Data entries
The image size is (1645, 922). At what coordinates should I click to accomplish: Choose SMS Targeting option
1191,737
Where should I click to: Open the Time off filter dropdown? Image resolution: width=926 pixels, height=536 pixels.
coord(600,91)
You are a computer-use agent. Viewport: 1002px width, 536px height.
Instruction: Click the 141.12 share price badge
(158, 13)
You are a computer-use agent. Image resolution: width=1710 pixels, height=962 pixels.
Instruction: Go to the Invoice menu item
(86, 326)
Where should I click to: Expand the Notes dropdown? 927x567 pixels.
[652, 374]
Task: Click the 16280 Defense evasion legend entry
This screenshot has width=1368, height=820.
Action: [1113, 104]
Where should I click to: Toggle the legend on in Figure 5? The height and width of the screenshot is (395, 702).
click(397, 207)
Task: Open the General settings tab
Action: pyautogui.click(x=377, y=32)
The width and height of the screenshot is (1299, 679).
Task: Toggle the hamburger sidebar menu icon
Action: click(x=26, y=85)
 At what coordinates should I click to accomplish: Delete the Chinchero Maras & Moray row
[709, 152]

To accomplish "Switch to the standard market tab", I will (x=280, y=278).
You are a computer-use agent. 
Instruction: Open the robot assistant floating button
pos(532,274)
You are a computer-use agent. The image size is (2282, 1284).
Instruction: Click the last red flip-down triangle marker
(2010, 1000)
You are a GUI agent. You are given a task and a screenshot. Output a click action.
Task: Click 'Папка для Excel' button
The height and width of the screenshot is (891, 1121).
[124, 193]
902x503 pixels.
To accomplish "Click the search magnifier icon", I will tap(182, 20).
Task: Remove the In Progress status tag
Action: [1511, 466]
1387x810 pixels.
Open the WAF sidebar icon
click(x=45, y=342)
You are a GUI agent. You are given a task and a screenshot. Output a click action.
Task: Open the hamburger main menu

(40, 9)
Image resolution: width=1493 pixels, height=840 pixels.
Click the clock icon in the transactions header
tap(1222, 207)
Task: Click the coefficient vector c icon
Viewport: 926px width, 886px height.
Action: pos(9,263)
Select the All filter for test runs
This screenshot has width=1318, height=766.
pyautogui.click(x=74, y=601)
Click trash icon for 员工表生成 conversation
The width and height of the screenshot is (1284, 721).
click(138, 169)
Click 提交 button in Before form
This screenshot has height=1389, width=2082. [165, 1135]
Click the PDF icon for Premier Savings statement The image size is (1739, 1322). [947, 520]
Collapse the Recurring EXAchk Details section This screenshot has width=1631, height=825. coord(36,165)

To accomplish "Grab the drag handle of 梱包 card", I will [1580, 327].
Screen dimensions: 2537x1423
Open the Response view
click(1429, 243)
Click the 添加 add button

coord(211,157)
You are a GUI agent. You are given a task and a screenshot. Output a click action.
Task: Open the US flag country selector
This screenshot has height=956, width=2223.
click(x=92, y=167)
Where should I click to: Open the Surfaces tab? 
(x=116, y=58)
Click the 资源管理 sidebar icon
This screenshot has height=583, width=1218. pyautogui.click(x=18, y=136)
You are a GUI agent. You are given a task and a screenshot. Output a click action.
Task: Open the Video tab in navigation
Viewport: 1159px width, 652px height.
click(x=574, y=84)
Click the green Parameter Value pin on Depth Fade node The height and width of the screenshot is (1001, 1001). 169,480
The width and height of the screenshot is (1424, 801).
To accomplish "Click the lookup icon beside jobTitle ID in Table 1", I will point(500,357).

Instructions to follow
Up to and including the line with "You are a computer-use agent. Viewport: 1002px", transcribe the entries above exactly, starting from their first line.

Output of the task
The image size is (1645, 922). At what coordinates should I click to accomplish: Choose SMS Targeting option
1191,737
Where should I click to: Open the Time off filter dropdown? Image resolution: width=926 pixels, height=536 pixels.
coord(600,91)
You are a computer-use agent. Viewport: 1002px width, 536px height.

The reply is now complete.